Он неверяще смотрел, как пятна проявляются на дорогой ткани.

– Кушать подано!

Блондинка развернулась и двинулась прочь из зала.

– Да ты… – Беркутов отодвинул стул, намереваясь вскочить и догнать хамку, однако, его остановил телефон, а вернее, звонок, и имя сестры на экране.

– Что такое? Только поговорили же недавно!

– Давай быстро домой. Дед на месте. – Машка явно была в панике.

– В смысле?! Он должен прилететь только вечером? – Тима обалдел от новостей и рухнул обратно на стул, моментально забыв о том, что его задетое эго требовало сатисфакции.

– Правда? А вот он решил, будто никому ничего не должен. Явился пятнадцать минут назад и за это время уже поставил всех в неприличную позу. Мне прислуга отзвонилась, как только появилась возможность. Он там половину уволил, а вторую половину заставил наводить исключительный порядок, ибо, по его заявлению, засрались, дальше не́куда.

– Капец… Ок. Мчу. Ты где?

– Тоже выезжаю. Ох, Тимоха, чувствую, попьет он нам крови за эти дни. Надо быстрее все сделать и проводить его обратно. Иначе, покоя не видать. Понял?

Беркутов скинул звонок, поднялся из-за стола и быстро пошел к выходу. Куда присылать счёт, управляющая знает. А блондиночка… С ней он продолжить позже. Эта выходка не останется безнаказанной.

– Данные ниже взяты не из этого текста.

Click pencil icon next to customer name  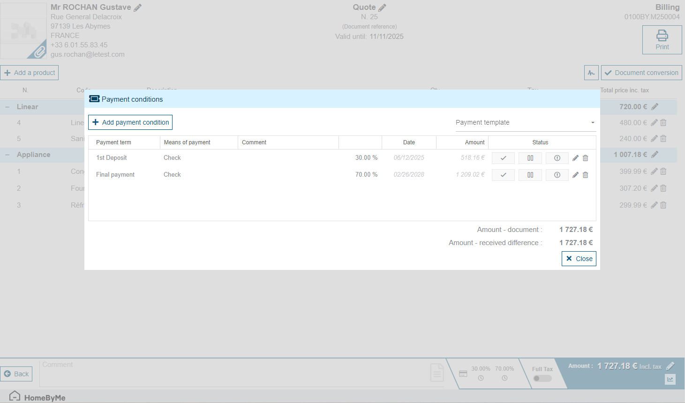pos(138,7)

Однако, сначала, нужно разобраться в своих делах.

3

Первое, что он заметил, подъехав к дому, – сидящих на чемоданах повара и одну из горничных. Картина была, достойная кинематографа. Луи, обрусевший франзуз, которого, на секундочку, Тима сманил из весьма приличного ресторана, даже не успел переодеться, а потому выглядел, как классический «шеф» – в переднике и белом колпаке. Горничная, похоже, имела больше времени на сборы, поэтому униформу сменила на джинсы и футболку. Смотрелись они, как две казанские сироты́, сидя плечом к плечу, и склонившись головами друг к другу. Девушка утирала слезы, Луи вид имел расстроенный, но гордый. Даже его тараканьи усы, которые всегда нервировали Тимофея, стояли четко, будто стрелки часов, параллельно земле.

– Тимофей Алексеевич! – Горничная, рассмотрев знакомую машину и появившегося из нее хозяина дома, вскочила на ноги, бросилась к нему навстречу. – Там Виктор Александрович…

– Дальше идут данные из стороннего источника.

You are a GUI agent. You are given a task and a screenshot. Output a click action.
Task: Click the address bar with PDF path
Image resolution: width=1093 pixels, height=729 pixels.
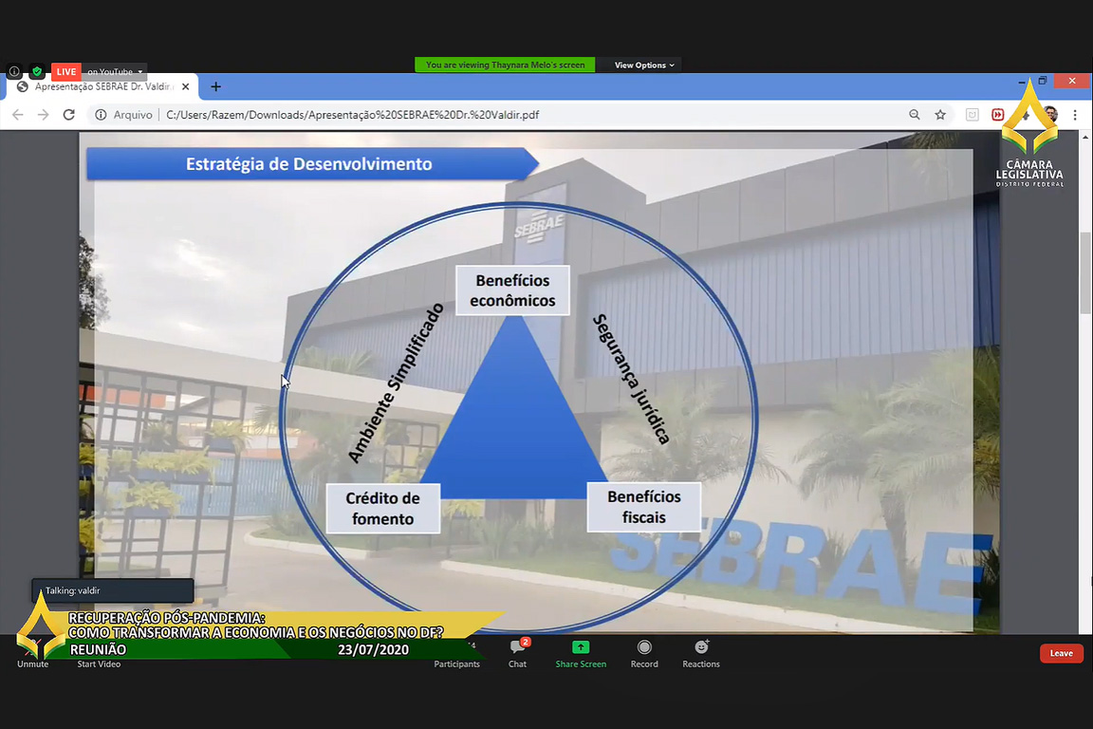pyautogui.click(x=474, y=115)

После имени деда, великого и ужасного, нервы ее подвели и она разрыдалась в голос.

Девочка, кстати, не так уж плоха. Иногда отвлекается на посторонние разговоры с остальной обслугой, может опоздать на смену, но, насколько Тимофею известно, у нее то ли сын, то ли дочь и бедолага воспитывает ребенка одна. Для нее потеря работы не просто проблема, это целая трагедия.

– Ну, говори. Что там?

– Пришел этот…человек. Виктор Александрович. Я же его никогда не видела. А он с порога начал вычитывать. Подумала, какой наглый гость. И немного сделала ему замечание.

– Все. Можешь не продолжать. – Беркутов представил реакцию деда на «замечание».

Странно, что дом вообще цел, а не разрушен ураганом гнева дедули. У того главный принцип по жизни – я всегда прав. Если не прав, вспомните, кто платит вам деньги и заткнитесь.

– Ну, а у тебя, что? – Тим подошёл к Луи, который спину держал прямо, решив не гнуть ее под жестокими ударами судьбы.

– Я отказался делать яичницу на са́ле. Предложил господину Виктору, раз уж так сильно хочется подобной еды, приготовить самому.

– Ясно… Пошли в дом.

Беркутов направился внутрь территории особняка, мысленно готовя речь. Дверь была открыта нараспашку. На высоком крыльце двое охранников трясли дорогущие ковры, которые, вообще-то, сто́ят столько, что с них пыль если и можно, то только сдувать, причем очень аккуратно.